Jobs:
(1) Answer these questions using the mailing-list reply about avoiding frame copies in the GStreamer encoder:
(a) Who wrote the quoted message, and on what date?
(b) How many files were changed, and how many insertions and deletions were made?
(c) For how many KB of a larger frame are copies still avoided?
(2) Continue the mailing-list reply about avoiding frame copies in the GStreamer encoder from where it stops.

Extract provided:
────────────────────

Re: [spice v13 11/29] server: Avoid copying the input frame in the GStreamer encoder

[Date Prev][Date Next][Thread Prev][Thread Next][Date Index][Thread Index]

 



On Tue, Apr 19, 2016 at 09:49:44AM +0200, Francois Gouget wrote:
> Note that we can only avoid copies for the first 1 Mpixels or so.
> That's because Spice splits larger frames into more chunks than we can
> fit GstMemory fragments in a GStreamer buffer. So if there are more
> pixels we will avoid copies for the first 3840 KB and copy the rest.
> Furthermore, while in practice the GStreamer encoder will only modify
> the RedDrawable refcount during the encode_frame(), in theory the
> refcount could be decremented from the GStreamer thread after
> encode_frame() returns.
> 
> Signed-off-by: Francois Gouget <fgouget@xxxxxxxxxxxxxxx>
> ---
>  server/dcc-send.c          |  13 +--
>  server/gstreamer-encoder.c | 199 +++++++++++++++++++++++++++++++++++++++++----
>  server/mjpeg-encoder.c     |   5 +-
>  server/stream.c            |  16 +++-
>  server/video-encoder.h     |  25 +++++-
>  5 files changed, 231 insertions(+), 27 deletions(-)

────────────────────

Dataset content:
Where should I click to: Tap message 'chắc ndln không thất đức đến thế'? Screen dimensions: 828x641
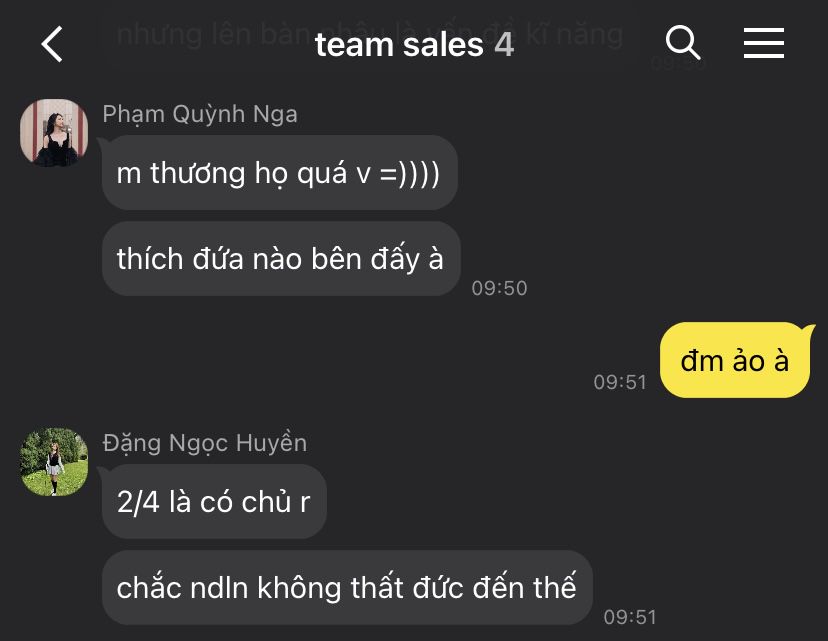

────────────────────

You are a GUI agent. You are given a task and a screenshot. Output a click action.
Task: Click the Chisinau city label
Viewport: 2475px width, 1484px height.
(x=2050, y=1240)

────────────────────

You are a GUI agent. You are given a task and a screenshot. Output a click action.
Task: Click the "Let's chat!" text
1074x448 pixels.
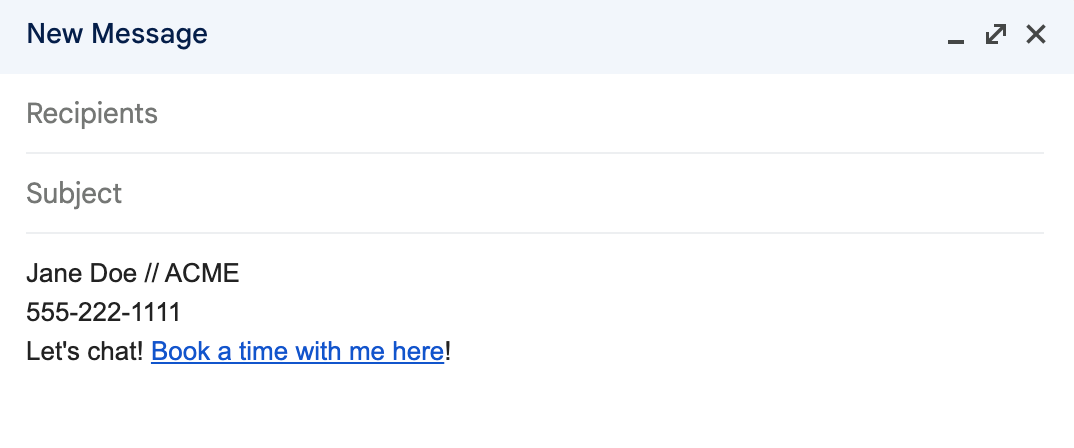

────────────────────

Answers for this exercise:
(1)
(a) Francois Gouget, on Tue, Apr 19, 2016.
(b) 5 files were changed, with 231 insertions and 27 deletions.
(c) The first 3840 KB.

(2)
> 
> diff --git a/server/dcc-send.c b/server/dcc-send.c
> index a2aea2a..68b026e 100644
> --- a/server/dcc-send.c
> +++ b/server/dcc-send.c
> @@ -1656,12 +1656,12 @@ static void red_release_video_encoder_buffer(uint8_t *data, void *opaque)
>  }
>  
>  static int red_marshall_stream_data(RedChannelClient *rcc,
> -                                    SpiceMarshaller *base_marshaller, Drawable *drawable)
> +                                    SpiceMarshaller *base_marshaller,
> +                                    Drawable *drawable)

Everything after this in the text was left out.